Riscrivi il passo del testo del documento che si apre con le parole contenenti "Niente sesso, invece, perché" e si chiude con "fare un motore.", sostituendo "americani" con "statunitensi".

> _TESTO DEL DOCUMENTO_
◆ ◆ ◆ ◆

Aggiungi una spruzzata di sesso (una giovane affascinante spia, un aitante membro del controspionaggio) e sei in un racconto di Ken Follet.
Niente sesso, invece, perché qui siamo nella Storia. E che Storia. Siamo nella tarda primavera del 1945, la Germania sta cedendo al duplice assalto di alleati e sovietici. Gli americani che stanno finendo di preparare la loro bomba atomica, mandano in avanscoperta un gruppo di militari guidati da un fisico ebreo con un solo scopo: arrestare prima che arrivino i russi gli scienziati tedeschi che alavoravano attorno al segreto nucleare. “Il Club dell‘uranio” con premi nobel (anche futuri) e grandi personalità, ma anche un sorprendente fallimento: non sono riusciti né a fare una bomba né a fare un motore.

◆ ◆ ◆ ◆

> _ELENCO_
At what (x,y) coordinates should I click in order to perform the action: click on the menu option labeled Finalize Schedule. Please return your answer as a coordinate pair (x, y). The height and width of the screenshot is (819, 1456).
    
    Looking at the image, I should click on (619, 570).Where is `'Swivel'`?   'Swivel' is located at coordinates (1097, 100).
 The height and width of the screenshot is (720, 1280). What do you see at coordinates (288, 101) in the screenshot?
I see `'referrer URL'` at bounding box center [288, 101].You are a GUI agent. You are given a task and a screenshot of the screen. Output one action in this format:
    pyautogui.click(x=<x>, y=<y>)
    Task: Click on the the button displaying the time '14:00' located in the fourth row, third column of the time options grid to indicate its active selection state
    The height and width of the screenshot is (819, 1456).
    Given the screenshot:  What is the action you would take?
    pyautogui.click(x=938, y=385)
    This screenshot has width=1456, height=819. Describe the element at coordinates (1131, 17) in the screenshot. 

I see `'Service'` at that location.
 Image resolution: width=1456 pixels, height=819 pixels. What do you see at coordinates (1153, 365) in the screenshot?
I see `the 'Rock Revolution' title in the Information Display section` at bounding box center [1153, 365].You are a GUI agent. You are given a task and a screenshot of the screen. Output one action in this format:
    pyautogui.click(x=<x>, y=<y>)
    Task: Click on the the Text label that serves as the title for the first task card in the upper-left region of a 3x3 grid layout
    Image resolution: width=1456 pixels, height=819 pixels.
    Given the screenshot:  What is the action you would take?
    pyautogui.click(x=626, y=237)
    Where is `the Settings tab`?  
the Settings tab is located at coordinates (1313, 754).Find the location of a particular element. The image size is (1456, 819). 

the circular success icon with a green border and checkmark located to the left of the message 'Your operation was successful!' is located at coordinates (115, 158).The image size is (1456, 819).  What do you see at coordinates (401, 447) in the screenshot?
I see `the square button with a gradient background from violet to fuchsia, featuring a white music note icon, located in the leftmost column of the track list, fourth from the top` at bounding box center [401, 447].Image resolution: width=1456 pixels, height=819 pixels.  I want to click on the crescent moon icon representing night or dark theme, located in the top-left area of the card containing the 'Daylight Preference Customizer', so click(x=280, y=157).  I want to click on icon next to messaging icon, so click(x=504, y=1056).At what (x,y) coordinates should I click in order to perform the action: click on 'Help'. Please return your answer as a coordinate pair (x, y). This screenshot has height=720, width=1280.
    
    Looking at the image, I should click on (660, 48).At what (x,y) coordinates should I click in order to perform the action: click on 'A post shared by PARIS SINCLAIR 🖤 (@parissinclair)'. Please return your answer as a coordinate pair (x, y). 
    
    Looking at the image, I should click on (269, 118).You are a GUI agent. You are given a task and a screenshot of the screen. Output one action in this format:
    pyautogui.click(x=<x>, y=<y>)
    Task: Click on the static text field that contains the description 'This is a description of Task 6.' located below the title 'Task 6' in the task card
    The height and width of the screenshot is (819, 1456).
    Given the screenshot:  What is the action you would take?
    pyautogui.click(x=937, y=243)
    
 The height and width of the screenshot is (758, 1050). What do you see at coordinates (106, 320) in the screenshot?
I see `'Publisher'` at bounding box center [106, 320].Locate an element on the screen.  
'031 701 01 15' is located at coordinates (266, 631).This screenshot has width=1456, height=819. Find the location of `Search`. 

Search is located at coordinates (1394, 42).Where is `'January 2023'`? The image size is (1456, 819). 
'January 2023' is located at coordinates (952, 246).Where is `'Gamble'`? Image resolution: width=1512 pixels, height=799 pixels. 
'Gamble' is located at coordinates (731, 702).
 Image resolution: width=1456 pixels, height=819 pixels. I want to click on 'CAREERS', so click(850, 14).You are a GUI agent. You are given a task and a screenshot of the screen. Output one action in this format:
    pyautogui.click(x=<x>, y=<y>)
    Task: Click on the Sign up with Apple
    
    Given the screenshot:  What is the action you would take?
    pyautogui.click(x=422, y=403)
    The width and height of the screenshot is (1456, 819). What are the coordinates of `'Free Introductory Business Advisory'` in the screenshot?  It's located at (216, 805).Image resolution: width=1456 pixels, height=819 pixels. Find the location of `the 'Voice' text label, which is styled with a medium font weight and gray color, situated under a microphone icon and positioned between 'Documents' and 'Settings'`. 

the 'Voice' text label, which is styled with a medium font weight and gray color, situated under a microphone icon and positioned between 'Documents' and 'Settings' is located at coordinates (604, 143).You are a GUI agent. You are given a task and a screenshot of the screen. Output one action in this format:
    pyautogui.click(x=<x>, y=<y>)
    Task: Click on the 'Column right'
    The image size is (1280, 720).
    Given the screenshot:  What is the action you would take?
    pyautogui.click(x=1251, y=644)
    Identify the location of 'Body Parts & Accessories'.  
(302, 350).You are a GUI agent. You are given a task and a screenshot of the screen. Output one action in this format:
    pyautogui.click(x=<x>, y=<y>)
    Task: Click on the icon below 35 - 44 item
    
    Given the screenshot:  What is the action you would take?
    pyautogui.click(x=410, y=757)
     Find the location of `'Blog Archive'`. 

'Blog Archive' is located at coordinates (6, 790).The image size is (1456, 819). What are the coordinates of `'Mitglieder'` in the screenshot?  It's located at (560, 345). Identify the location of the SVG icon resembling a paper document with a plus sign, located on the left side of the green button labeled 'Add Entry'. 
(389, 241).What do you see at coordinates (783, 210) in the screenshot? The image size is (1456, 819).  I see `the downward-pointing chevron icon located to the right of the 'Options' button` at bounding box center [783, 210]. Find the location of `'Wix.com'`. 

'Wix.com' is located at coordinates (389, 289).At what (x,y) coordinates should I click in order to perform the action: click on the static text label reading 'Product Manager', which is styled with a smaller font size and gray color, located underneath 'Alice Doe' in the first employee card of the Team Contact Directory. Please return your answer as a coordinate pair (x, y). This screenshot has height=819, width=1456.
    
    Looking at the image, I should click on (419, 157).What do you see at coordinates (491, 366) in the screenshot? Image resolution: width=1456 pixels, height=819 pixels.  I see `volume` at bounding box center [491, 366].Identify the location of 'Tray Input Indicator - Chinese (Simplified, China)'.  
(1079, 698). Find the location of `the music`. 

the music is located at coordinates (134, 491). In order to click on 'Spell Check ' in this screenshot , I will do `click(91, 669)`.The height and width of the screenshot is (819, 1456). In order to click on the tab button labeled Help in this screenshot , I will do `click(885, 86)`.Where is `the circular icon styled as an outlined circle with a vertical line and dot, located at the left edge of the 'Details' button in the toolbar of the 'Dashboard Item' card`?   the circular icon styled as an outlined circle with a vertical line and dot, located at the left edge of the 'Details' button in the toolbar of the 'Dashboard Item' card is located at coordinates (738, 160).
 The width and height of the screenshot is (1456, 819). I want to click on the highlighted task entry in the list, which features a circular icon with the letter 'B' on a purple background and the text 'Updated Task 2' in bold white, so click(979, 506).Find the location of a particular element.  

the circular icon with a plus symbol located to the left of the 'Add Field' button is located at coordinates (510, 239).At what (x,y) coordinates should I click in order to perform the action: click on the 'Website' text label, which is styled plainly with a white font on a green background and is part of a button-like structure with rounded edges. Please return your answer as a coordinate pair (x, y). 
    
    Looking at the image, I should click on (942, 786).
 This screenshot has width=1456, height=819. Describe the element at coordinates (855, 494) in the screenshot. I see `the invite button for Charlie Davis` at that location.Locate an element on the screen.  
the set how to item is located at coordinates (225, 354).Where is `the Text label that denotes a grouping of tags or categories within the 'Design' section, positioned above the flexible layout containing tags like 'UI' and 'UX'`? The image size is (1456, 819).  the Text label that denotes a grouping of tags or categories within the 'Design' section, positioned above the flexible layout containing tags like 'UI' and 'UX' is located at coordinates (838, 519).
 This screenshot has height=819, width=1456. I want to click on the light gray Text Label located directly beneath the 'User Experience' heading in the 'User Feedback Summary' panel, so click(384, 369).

◆ ◆ ◆ ◆

> _RISULTATO DELL'ESERCIZIO_
Niente sesso, invece, perché qui siamo nella Storia. E che Storia. Siamo nella tarda primavera del 1945, la Germania sta cedendo al duplice assalto di alleati e sovietici. Gli statunitensi che stanno finendo di preparare la loro bomba atomica, mandano in avanscoperta un gruppo di militari guidati da un fisico ebreo con un solo scopo: arrestare prima che arrivino i russi gli scienziati tedeschi che alavoravano attorno al segreto nucleare. “Il Club dell‘uranio” con premi nobel (anche futuri) e grandi personalità, ma anche un sorprendente fallimento: non sono riusciti né a fare una bomba né a fare un motore.